On Entropy Control in LLM-RL Algorithms
Han Shen
TL;DR
This paper reveals that traditional entropy regularization offers limited benefits in LLM-RL due to the vast action space and sparse optimal outputs, leading to entropy bias and collapse. It introduces AEnt, which clamps entropy to a smaller, auto-densified token subset and adaptively tunes the entropy coefficient, balancing exploration and optimization bias. Theoretical insights explain why entropy helps only under certain conditions and empirical results show AEnt consistently improving performance across multiple math-reasoning benchmarks, while maintaining stable entropy and shorter, more concise outputs. The work offers a practical strategy to harness entropy benefits in LLM-RL and suggests future directions for refining token-space clamping and theoretical analysis of the clamped-entropy mechanism.
Abstract
For RL algorithms, appropriate entropy control is crucial to their effectiveness. To control the policy entropy, a commonly used method is entropy regularization, which is adopted in various popular RL algorithms including PPO, SAC and A3C. Although entropy regularization proves effective in robotic and games RL conventionally, studies found that it gives weak to no gains in LLM-RL training. In this work, we study the issues of entropy bonus in LLM-RL setting. Specifically, we first argue that the conventional entropy regularization suffers from the LLM's extremely large response space and the sparsity of the optimal outputs. As a remedy, we propose AEnt, an entropy control method that utilizes a new clamped entropy bonus with an automatically adjusted coefficient.

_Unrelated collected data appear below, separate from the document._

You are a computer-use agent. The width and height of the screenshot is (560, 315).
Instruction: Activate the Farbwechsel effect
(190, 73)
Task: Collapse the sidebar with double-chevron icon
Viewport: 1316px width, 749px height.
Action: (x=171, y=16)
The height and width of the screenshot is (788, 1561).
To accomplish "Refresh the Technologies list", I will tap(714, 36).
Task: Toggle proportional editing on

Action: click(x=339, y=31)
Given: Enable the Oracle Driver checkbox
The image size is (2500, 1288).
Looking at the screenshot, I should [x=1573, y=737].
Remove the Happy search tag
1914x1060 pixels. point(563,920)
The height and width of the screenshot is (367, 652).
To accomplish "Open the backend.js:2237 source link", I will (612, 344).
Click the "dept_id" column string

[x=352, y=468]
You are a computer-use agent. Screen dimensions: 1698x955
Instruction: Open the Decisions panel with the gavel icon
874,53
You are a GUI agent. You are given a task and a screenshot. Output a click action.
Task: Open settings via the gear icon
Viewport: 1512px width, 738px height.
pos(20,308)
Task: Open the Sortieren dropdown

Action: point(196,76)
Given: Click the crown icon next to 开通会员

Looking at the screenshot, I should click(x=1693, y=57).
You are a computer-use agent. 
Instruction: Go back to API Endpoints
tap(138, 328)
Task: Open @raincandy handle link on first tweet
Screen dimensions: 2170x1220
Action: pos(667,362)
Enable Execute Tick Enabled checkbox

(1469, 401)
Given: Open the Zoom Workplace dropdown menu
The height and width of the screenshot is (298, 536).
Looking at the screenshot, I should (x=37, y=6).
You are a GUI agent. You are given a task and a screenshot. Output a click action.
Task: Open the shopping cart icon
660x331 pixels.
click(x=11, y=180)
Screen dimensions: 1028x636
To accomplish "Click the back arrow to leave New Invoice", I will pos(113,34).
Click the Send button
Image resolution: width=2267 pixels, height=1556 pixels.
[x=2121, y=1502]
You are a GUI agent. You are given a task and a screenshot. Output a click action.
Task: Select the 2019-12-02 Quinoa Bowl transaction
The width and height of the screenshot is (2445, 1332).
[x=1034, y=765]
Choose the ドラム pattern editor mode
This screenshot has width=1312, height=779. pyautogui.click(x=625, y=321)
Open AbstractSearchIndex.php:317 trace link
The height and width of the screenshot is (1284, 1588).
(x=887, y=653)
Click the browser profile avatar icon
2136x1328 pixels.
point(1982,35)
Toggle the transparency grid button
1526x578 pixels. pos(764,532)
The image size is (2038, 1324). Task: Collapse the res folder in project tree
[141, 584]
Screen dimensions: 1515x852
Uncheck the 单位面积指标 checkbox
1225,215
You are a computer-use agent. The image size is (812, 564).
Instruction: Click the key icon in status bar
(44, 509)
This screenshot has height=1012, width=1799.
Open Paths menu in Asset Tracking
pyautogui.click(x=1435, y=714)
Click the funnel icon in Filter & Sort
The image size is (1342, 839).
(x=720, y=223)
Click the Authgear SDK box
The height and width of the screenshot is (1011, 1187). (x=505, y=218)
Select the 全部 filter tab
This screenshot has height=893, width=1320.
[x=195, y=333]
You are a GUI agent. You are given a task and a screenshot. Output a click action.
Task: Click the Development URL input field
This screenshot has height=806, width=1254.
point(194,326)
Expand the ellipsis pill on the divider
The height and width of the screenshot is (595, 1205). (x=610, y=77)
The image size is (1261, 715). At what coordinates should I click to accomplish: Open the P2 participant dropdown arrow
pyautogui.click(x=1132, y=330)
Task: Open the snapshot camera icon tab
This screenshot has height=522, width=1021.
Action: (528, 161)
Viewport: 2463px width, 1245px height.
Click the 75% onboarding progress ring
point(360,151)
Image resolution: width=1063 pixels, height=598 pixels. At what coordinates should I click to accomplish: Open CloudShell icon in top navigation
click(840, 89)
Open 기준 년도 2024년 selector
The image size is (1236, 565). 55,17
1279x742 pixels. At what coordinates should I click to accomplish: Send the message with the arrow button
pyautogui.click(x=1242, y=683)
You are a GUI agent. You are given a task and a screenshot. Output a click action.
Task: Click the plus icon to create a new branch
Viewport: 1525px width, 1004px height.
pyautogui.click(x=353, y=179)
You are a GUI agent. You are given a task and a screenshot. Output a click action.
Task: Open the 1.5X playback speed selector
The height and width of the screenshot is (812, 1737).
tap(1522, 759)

The clamped entropy is evaluated with the re-normalized policy defined on certain smaller token space, which encourages exploration within a more compact response set. In addition, the algorithm automatically adjusts entropy coefficient according to the clamped entropy value, effectively controlling the entropy-induced bias while leveraging the entropy's benefits. AEnt is tested in math-reasoning tasks under different base models and datasets, and it is observed that AEnt outperforms the baselines consistently across multiple benchmarks.